Directions — Search the listing below for the line containing "Open the Navigator star-folder icon". From there through the line containing "Given: Select the 37.6 length cell", transcribe every line exactly, both ends included.

Material provided —

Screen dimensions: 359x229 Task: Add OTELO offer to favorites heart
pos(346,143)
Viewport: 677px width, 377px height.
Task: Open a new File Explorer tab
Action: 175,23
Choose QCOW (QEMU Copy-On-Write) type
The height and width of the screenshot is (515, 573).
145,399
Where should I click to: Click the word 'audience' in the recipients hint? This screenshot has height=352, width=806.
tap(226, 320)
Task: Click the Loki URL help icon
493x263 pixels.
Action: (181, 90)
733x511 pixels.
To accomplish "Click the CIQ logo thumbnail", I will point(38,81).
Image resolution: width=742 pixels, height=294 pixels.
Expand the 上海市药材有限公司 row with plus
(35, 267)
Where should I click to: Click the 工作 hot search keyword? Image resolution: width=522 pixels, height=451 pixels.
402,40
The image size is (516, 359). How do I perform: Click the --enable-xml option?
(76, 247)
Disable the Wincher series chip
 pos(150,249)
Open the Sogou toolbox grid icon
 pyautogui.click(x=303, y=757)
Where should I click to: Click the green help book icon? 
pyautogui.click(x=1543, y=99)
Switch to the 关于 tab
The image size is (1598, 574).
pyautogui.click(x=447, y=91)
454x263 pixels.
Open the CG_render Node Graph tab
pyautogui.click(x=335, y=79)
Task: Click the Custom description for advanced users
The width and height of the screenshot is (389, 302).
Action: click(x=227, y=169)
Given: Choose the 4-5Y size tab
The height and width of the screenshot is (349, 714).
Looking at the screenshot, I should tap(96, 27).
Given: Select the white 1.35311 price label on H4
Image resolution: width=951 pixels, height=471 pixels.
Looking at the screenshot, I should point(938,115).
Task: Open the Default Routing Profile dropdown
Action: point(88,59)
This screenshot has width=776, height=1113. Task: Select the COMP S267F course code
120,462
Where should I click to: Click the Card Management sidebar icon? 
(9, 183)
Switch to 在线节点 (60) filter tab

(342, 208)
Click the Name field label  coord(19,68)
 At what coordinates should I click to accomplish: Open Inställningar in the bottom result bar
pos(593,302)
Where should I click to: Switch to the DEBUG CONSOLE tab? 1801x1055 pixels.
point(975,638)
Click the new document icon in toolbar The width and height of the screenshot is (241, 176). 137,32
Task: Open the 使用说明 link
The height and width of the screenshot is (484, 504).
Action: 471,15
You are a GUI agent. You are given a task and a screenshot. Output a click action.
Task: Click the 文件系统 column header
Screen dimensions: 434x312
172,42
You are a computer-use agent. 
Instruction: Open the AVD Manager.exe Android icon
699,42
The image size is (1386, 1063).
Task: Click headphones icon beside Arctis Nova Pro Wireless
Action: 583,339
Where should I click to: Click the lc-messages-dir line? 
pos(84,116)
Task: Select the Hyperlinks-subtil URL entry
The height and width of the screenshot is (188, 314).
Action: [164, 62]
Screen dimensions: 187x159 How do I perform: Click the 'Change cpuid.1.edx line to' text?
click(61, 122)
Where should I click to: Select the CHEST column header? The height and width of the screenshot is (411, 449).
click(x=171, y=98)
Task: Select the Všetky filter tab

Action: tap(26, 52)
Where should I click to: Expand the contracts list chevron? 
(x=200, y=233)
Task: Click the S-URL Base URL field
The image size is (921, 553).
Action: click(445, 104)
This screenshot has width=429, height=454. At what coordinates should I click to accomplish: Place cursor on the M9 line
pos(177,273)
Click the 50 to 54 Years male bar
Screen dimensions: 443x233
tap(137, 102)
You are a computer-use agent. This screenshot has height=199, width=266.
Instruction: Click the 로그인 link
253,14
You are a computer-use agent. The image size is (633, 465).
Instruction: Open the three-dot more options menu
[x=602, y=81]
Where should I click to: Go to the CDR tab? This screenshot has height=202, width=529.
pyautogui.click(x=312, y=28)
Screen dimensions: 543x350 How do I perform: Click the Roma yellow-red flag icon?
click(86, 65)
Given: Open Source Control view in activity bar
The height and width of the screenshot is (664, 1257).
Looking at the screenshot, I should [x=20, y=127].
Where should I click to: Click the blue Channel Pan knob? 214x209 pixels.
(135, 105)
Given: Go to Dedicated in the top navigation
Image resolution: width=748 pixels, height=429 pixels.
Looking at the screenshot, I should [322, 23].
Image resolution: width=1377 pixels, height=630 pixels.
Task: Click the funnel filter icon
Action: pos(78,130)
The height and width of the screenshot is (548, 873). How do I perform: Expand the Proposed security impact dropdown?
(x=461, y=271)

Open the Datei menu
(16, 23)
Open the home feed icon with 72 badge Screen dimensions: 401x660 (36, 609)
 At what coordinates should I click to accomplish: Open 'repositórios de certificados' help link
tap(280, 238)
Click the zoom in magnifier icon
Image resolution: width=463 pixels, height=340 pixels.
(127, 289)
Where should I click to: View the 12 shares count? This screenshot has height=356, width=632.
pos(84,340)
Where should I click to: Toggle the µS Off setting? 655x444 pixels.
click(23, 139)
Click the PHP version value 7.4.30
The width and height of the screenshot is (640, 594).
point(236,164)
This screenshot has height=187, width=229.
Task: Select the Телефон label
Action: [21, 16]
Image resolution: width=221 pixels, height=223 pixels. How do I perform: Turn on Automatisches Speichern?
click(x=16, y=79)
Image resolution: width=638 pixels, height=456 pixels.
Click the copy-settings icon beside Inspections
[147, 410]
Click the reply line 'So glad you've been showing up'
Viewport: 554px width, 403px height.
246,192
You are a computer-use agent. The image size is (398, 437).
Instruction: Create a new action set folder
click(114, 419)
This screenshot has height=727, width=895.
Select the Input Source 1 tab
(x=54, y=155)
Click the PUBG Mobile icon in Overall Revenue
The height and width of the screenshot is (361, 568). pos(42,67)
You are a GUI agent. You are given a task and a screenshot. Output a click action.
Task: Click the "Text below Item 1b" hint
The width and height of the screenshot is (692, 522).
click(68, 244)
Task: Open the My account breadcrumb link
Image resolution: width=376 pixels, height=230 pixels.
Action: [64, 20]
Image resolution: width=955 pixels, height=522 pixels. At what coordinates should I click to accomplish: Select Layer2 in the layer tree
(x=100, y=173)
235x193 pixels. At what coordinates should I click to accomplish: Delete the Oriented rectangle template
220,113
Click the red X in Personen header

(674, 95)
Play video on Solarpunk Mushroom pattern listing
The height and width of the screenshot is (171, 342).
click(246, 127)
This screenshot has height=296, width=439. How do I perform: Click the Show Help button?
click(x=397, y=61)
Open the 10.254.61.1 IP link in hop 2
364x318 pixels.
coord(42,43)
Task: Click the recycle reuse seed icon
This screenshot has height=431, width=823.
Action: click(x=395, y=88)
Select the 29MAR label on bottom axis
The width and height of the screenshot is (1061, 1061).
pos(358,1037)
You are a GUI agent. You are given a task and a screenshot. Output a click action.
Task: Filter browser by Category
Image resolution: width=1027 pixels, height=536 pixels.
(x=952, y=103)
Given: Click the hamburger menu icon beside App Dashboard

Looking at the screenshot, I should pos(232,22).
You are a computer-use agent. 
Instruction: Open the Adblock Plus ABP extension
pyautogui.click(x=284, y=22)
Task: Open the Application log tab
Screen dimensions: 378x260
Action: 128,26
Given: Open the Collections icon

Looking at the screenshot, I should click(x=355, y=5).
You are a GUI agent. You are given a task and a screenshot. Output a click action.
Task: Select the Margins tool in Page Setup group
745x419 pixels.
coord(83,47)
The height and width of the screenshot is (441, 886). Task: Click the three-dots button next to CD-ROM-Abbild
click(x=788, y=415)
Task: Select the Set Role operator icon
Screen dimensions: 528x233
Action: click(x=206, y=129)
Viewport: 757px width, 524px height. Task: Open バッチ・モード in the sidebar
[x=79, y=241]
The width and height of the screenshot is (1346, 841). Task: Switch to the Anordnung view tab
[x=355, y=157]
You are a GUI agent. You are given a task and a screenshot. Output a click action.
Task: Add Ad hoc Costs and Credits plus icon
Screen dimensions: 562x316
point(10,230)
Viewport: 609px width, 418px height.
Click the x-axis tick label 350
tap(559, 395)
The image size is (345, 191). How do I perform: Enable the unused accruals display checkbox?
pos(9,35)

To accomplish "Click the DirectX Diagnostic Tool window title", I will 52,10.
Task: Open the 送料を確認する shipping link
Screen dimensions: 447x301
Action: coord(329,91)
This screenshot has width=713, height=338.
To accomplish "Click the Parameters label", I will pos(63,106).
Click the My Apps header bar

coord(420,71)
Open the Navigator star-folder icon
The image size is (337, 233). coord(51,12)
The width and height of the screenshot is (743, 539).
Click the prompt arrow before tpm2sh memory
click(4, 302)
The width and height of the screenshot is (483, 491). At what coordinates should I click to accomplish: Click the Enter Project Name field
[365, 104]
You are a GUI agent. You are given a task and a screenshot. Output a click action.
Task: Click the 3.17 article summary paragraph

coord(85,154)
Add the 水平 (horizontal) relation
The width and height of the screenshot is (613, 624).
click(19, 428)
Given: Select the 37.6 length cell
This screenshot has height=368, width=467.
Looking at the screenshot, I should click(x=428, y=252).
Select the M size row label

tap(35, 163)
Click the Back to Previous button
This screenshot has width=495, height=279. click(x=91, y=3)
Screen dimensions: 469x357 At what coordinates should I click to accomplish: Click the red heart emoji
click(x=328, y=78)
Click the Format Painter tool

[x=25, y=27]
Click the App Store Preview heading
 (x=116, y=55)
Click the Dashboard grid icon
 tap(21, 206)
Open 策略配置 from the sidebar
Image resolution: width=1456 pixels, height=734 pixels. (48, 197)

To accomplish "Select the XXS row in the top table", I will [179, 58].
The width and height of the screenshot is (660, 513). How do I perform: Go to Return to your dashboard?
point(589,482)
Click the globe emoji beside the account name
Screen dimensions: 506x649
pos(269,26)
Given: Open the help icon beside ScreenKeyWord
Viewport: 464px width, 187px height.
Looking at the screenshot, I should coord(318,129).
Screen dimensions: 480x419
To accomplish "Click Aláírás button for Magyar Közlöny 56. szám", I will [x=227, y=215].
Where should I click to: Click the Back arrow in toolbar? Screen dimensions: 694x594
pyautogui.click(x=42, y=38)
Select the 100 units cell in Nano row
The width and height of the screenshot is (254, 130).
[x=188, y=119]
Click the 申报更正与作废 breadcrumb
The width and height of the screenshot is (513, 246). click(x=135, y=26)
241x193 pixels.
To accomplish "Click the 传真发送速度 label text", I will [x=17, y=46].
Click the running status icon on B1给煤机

Your response —
Open the Navigator star-folder icon
The image size is (337, 233). coord(51,12)
The width and height of the screenshot is (743, 539).
Click the prompt arrow before tpm2sh memory
click(4, 302)
The width and height of the screenshot is (483, 491). At what coordinates should I click to accomplish: Click the Enter Project Name field
[365, 104]
You are a GUI agent. You are given a task and a screenshot. Output a click action.
Task: Click the 3.17 article summary paragraph

coord(85,154)
Add the 水平 (horizontal) relation
The width and height of the screenshot is (613, 624).
click(19, 428)
Given: Select the 37.6 length cell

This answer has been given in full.